Tiny online meeting company SalesCrunch -- with just 10,000 users and 15 employees -- has made an offer to mighty Cisco Systems for its world-leading collaboration platform WebEx.

Insisting that the offer is not a publicity stunt, SalesCrunch has offered Cisco $1 and a 15% stake in the new company. SalesCrunch said that by acquiring WebEx, Cisco (CSCO, Fortune 500) and WebEx's more than 5 million users will all benefit.

The problem with Cisco's ownership of WebEx, according to SalesCrunch, is that the meeting software is too far outside the company's wheelhouse of switches and routers. Like Skype when it was under eBay's (EBAY, Fortune 500) umbrella, Cisco isn't giving WebEx developers the tools they need to modernize the product, SalesCrunch argues.

Some industry analysts agree.

"It makes sense for Cisco to sell WebEx," said Rebecca Wettemann, analyst at Nucleus Research. "The bottom line is Cisco is not a software company and thus not a great match for WebEx."

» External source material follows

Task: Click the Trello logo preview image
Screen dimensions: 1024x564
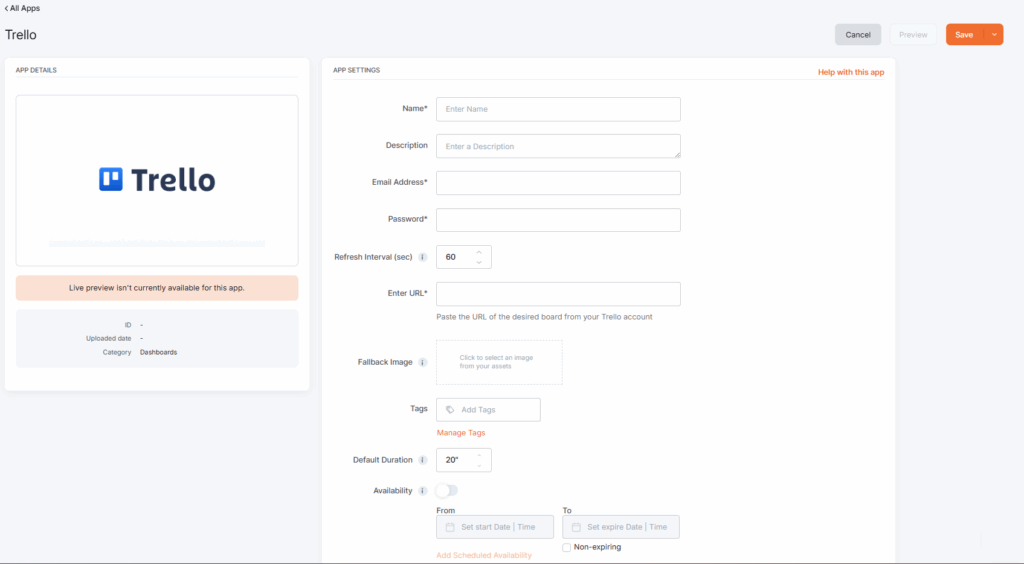Action: [157, 180]
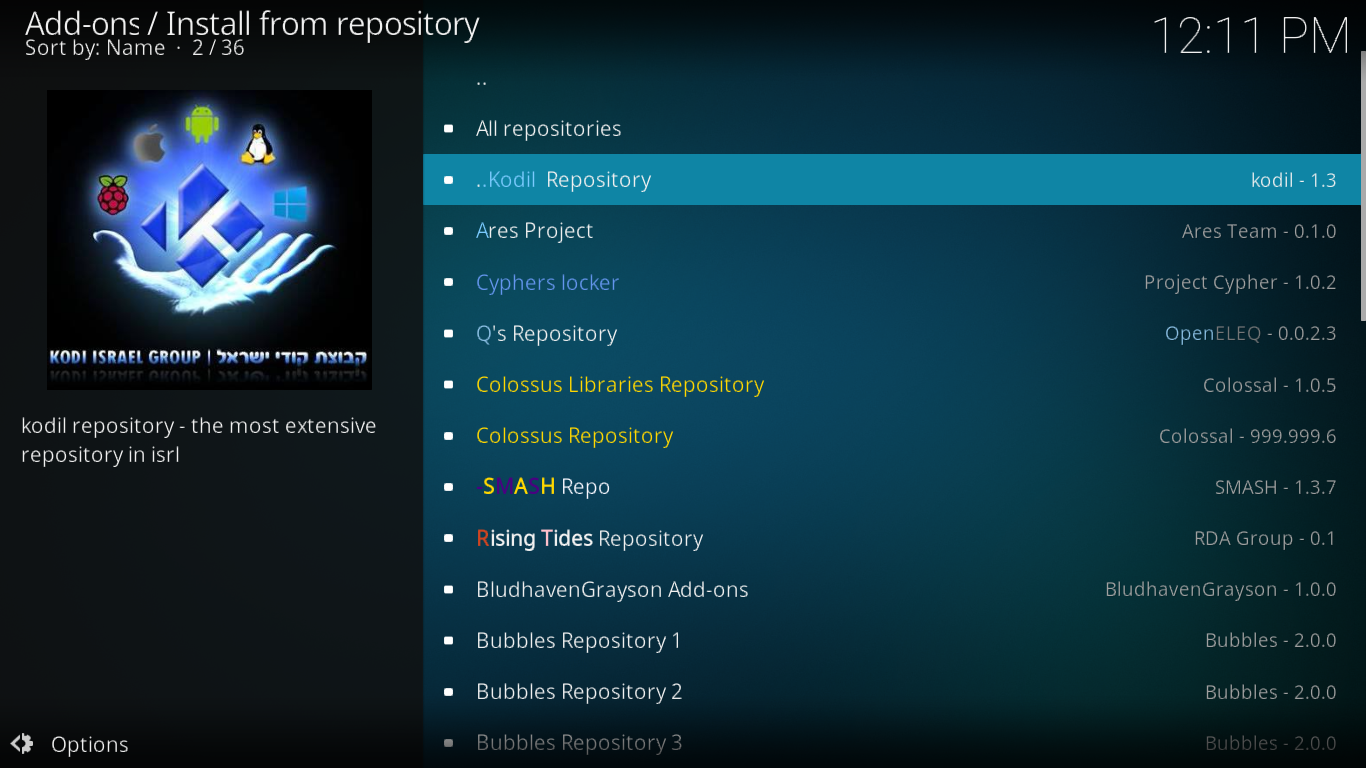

Would Cisco go for such a deal? The company wasn't immediately available for comment.

Cisco bought WebEx in 2007 for $3.2 billion to break into the then-burgeoning communication applications space. But the kinds of companies that buy collaboration software are completely different from the ones that buy Cisco's core networking products.

What's more, real-time communication has since evolved and become more integrated with the desktop or browser, as is the case with tools like Google's (GOOG, Fortune 500) app suite or Microsoft's (MSFT, Fortune 500) Lync.

As evidence that Cisco can't properly support WebEx, SalesCrunch points to the fact that Cisco has a history of simply killing off non-core products.

Last year, Cisco terminated most of its consumer product lines, including Flip video cameras and its Umi home teleconferencing system, laying off 16% of its workforce in the process. WebEx had been rumored to be next on the chopping block, yet nothing ever came of that.

"Cisco's innovator's dilemma has extended to WebEx," said Sean Black, CEO of SalesCrunch. "Cisco can't just take all of its customers and launch them onto a modern platform, because WebEx customers would leave the way Netflix (NFLX) customers did."

Yet SalesCrunch's solution is to do just that: The company wants to buy WebEx for its user base, not the technology. Over a period of 12 to 18 months, Black said that SalesCrunch would phase out the WebEx technology, and transition them to the SalesCrunch software.

About 1 million, or 20% of WebEx's customers will leave, Black predicted, most of them switching to rival GoToMeeting, which is owned by Citrix Systems (CTXS).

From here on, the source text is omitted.